_İstenen görev 1_
Aşağıdaki verilen satırların ilkinden başlayıp "pos(321,25)" geçen satıra kadar, bu iki satır da dahil, hepsini hiç değiştirmeden kopyala.

_Verilen metin_

------------------------------

Can İncir'in elinden tutan ise dünyaca ünlü piyanistimiz Gülsin Onay oldu. Onu konserine çağırdı, sahneye davet etti, piyanosunun başına oturttu ve davetlilere izletti. Daha sonra da himayesine alıp, özel ders vermeye başladı. Belli ki Can için artık hiçbir şey eskisi gibi olmayacak. Tabii olumlu yönde.
Mucize diye bir şey yoktur. Mucize; doğru zamanda, doğru yerde olmaktır!
Çek çek arabaları hırsızlık paravanı
Gün geçmiyor ki, haber bültenlerine kağıt toplayıcılarının başrolde olduğu bir hırsızlık olayı yansımasın. Geçenlerde sözde kağıt toplayan iki kişi gece karanlığında bir dükkanın klimasını çalıp, çek çek arabalarına koyarak uzaklaşmaya çalışırken, uyanık bir komşunun müdahalesiyle çaldıkları eşyaları bırakıp kaçtılar.
Şantiyelerden inşaat malzemeleri çalan, apartmanların demir kapılarını söküp götüren, yollardaki rögar kapaklarına bile tenezzül eden bu sözde kağıt toplayıcıları pek çok kimsenin canını yakmaya devam ediyor. O çek çek arabaları adeta bir hırsızlık paravanı olarak kullanılıyor.
Tabii ki gerçekten kağıt ve hurda toplayan masum vatandaşlardan söz etmiyorum. Bu yolla pek çok eve ekmek girdiğini de biliyorum. Ama acaba bu kağıt ve hurda toplama işi bir vesikaya bağlanıp, denetim altına alınamaz mı? Aksi halde muz gibi soyulmaya devam edeceğiz.
Zap'tiye
İstanbul'daki uluslararası para transferi şirketinde bir yıl içinde 11 milyon lirayı 'tırnakçılık' yöntemiyle cebine indiren kadın çalışanın tırnakları müzede sergilenmeli!
Gaf kürsüsü
Adli Tıp Uzmanı Sevil Atasoy, Armağan Çağlayan'a verdiği röportajda "Kadınları işe almayı istemem. Evlenir, çocuk yapar, onu kaybedersiniz" deyince büyük tepki aldı.
Ne demiş?
Survivor şartlarına dayanamayıp, yarışmayı bırakan Berdan Mardini dönüşte sorulan "Size orada yemek veriliyor muydu?" sorusuna cevap verdi: "Yemek verseler, bana verirlerdi. Neredeyse birinin boğazını sıkacaktım."

------------------------------

_Verilen satırlar_
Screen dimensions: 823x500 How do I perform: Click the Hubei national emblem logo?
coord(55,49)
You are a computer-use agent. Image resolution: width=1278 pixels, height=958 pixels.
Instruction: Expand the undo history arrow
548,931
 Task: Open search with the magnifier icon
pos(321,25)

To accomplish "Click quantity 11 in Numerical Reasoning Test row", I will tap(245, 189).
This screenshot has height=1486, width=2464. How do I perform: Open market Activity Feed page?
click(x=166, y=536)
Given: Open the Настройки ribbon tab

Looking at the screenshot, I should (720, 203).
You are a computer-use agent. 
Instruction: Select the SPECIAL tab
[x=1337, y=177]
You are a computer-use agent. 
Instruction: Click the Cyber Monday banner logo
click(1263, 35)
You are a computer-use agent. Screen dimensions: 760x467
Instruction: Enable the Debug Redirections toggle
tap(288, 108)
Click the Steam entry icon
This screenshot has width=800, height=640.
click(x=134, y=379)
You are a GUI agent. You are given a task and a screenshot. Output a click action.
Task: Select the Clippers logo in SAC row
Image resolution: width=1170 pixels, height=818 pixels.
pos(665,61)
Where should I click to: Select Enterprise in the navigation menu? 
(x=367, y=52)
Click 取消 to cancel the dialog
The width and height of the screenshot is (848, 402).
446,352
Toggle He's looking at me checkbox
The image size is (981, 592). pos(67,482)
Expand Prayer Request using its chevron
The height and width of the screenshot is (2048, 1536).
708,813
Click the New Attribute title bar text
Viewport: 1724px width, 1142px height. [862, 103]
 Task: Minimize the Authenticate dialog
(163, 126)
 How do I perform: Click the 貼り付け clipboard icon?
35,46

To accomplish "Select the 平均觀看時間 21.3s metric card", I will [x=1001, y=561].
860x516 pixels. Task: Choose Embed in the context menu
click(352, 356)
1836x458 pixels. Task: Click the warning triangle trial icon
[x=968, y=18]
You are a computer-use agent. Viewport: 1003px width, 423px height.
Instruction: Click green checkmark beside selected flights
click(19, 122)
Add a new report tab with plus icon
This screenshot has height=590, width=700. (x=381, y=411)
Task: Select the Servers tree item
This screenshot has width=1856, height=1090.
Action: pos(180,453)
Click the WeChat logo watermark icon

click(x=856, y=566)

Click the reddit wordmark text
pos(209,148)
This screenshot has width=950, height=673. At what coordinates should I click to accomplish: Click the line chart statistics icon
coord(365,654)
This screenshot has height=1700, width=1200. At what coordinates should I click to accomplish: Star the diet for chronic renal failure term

------------------------------

_İstenen görev 2_
Yukarıdaki verilen metinde "Çek çek arabaları hırsızlık" ile başlayıp "paravanı olarak kullanılıyor." ile biten kısmı, bu ikisi de dahil, olduğu gibi yaz.

_Yanıt 1_
Screen dimensions: 823x500 How do I perform: Click the Hubei national emblem logo?
coord(55,49)
You are a computer-use agent. Image resolution: width=1278 pixels, height=958 pixels.
Instruction: Expand the undo history arrow
548,931
 Task: Open search with the magnifier icon
pos(321,25)

_Yanıt 2_
Çek çek arabaları hırsızlık paravanı
Gün geçmiyor ki, haber bültenlerine kağıt toplayıcılarının başrolde olduğu bir hırsızlık olayı yansımasın. Geçenlerde sözde kağıt toplayan iki kişi gece karanlığında bir dükkanın klimasını çalıp, çek çek arabalarına koyarak uzaklaşmaya çalışırken, uyanık bir komşunun müdahalesiyle çaldıkları eşyaları bırakıp kaçtılar.
Şantiyelerden inşaat malzemeleri çalan, apartmanların demir kapılarını söküp götüren, yollardaki rögar kapaklarına bile tenezzül eden bu sözde kağıt toplayıcıları pek çok kimsenin canını yakmaya devam ediyor. O çek çek arabaları adeta bir hırsızlık paravanı olarak kullanılıyor.